Brief:
Copy the text below about sending children away to church schools in Idaho word for word, from start to finish.

Document extract:

◇ ◇ ◇

I am aware of the counsel given on the importance of attending church institutions. I am currently sending one of my girls to BYU-I. Another daughter graduated in April 2006 and our son who just returned in May 2006 from serving in the Utah, Provo Mission will begin in the Fall of 2006.

The problem that my husband and I are now faced with is that our girls’, and most likely our son’s, potential spouses will be from the Idaho area. It does not look like our girls are coming back home. When I attended my daughter’s graduation in April I noticed the names listed were predominately from Idaho.

My question is two fold. When is the church going to recognize other members outside Idaho and Utah and provide educational institutions elsewhere? Nauvoo possibly?–and–How is it a benefit for us to keep sending our best, brightest, and most faithful youth to the west when they are so desperately needed “back at home” to build the kingdom?

Our strongest members and most talented potential leadership are moving away. Our ward has lost or will lose our top ten-twelve youth to moving west, while our ward continues to struggle in righteous growth and leadership, not to mention that families are being separated and unity disjointed.

◇ ◇ ◇

Recorded data:
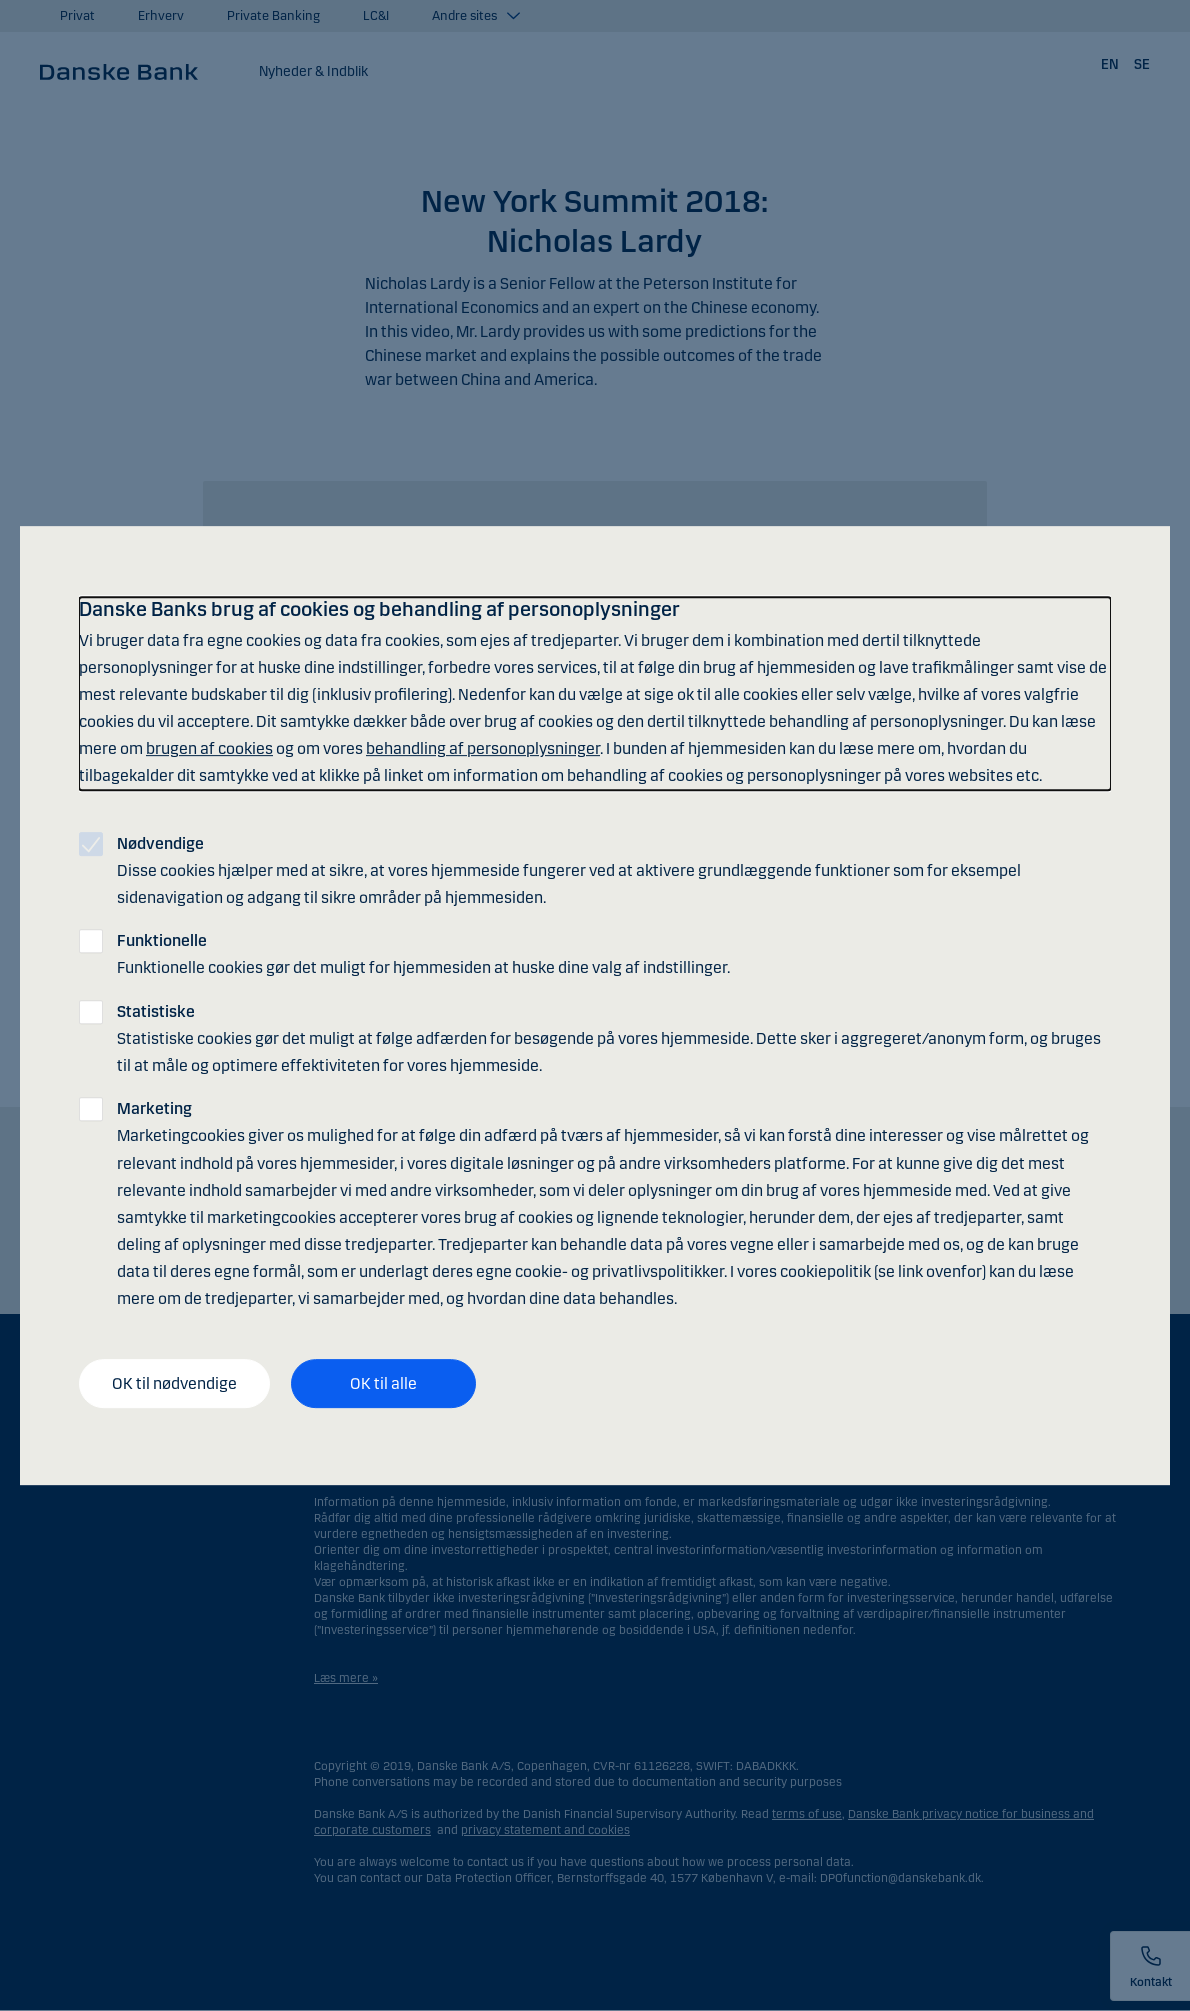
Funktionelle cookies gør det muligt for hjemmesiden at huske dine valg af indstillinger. (423, 954)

◇ ◇ ◇

Worked solution:
I am aware of the counsel given on the importance of attending church institutions. I am currently sending one of my girls to BYU-I. Another daughter graduated in April 2006 and our son who just returned in May 2006 from serving in the Utah, Provo Mission will begin in the Fall of 2006.

The problem that my husband and I are now faced with is that our girls’, and most likely our son’s, potential spouses will be from the Idaho area. It does not look like our girls are coming back home. When I attended my daughter’s graduation in April I noticed the names listed were predominately from Idaho.

My question is two fold. When is the church going to recognize other members outside Idaho and Utah and provide educational institutions elsewhere? Nauvoo possibly?–and–How is it a benefit for us to keep sending our best, brightest, and most faithful youth to the west when they are so desperately needed “back at home” to build the kingdom?

Our strongest members and most talented potential leadership are moving away. Our ward has lost or will lose our top ten-twelve youth to moving west, while our ward continues to struggle in righteous growth and leadership, not to mention that families are being separated and unity disjointed.